> **EXERCISES TO COMPLETE**
• A. Could you write out, word for word, the part of the UCLA webinar passage starting with "In a new video, UCLA" and going on through "group is developing."?
• B. Can you write what comes next in the UCLA webinar passage, picking up after its final sentence?

> **DOCUMENT EXCERPT**
- - - - - - -

In a new video, UCLA physical virologist Professor William Gelbart discusses the therapeutic and preventative COVID-19 vaccine that his group is developing.
A Distinguished Professor of Chemistry & Biochemistry, Gelbart was one of three faculty members sharing overviews on a variety of research projects pertaining to the COVID-19 pandemic at the May 29th UCLA Division of Physical Sciences webinar titled “The Science of Our Lives: Research That Matters During a Pandemic”.
The panel was moderated by Physical Sciences Dean Miguel García-Garibay with the opportunity for viewers to submit questions for the experts to address. In addition to Gelbart, the panelists included Professor Rick Schoenberg, Statistics, discussing developments in the statistical modeling of infectious diseases, especially models helping to forecast the spread of COVID-19; and Professor Suzanne Paulson, Atmospheric & Oceanic Sciences, discussing air pollution and air quality in L.A. during the pandemic, in particular how aerosol particles and droplets move in the environment, and how masks and filters work.

- - - - - - -

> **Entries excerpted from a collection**
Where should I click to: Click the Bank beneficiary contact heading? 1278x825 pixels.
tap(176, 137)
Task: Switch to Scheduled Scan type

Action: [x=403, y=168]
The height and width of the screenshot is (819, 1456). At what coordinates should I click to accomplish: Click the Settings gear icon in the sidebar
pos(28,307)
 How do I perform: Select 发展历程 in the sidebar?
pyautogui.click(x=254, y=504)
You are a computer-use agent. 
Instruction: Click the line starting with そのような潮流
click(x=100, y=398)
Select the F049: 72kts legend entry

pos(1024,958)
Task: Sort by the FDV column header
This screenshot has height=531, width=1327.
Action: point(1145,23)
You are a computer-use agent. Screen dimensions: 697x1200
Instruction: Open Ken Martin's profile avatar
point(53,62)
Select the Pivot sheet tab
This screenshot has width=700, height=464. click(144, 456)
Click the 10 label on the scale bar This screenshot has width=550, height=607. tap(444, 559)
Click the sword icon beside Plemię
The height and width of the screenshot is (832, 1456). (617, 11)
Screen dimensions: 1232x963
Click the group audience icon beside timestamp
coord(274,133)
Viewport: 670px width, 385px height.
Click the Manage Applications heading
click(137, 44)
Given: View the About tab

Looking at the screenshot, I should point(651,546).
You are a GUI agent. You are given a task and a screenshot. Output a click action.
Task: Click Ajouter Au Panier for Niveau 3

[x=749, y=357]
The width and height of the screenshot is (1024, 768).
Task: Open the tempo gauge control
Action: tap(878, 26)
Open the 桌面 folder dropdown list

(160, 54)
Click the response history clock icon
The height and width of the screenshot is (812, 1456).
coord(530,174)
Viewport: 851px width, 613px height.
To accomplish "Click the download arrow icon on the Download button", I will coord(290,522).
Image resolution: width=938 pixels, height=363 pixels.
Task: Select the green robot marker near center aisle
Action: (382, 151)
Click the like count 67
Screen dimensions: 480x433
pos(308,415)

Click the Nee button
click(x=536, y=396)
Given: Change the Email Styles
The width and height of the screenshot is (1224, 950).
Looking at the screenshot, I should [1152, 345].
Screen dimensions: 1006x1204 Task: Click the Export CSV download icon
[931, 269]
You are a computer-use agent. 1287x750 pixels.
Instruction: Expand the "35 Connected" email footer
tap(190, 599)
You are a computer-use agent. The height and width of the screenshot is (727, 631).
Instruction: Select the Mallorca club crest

- - - - - - -

> **OUTPUTS IN ORDER**
• A.
In a new video, UCLA physical virologist Professor William Gelbart discusses the therapeutic and preventative COVID-19 vaccine that his group is developing.

• B.
In Gelbart’s presentation he described an approach to viral vaccines that involves delivery of the vaccine in the form of messenger RNA (mRNA), much like the Pfizer and Moderna vaccines that are becoming available on a large scale within the next several months. But unlike these latter vaccines, the RNA is protected and delivered in a unique particle that is synthesized in a test tube, from purified RNA – coding for COVID-19 spike protein – and a very special protein, exactly 180 copies of which self-organize into a perfectly symmetric, one-molecule-thick, shell (capsid). Also, the RNA has been genetically engineered to be self-replicating, so that many copies of it are made before it is translated into spike protein in the antigen-presenting immune cells to which the capsid has been targeted. These mRNA-containing capsids – “T-particles” – are designed to elicit a strong response to the virus from killer T cells. An accompanying B-cell response, involving the synthesis of neutralizing antibodies, is elicited separately by conjugating another set of capsids (“B-particles”) to a regular array of intact spike proteins. In collaboration with the group of Professor Otto Yang, M.D., in the School of Medicine, the Gelbart group is currently beginning in vitro testing of the activation of killer T cells by antigen-presenting cells that have been incubated with the vaccine particles.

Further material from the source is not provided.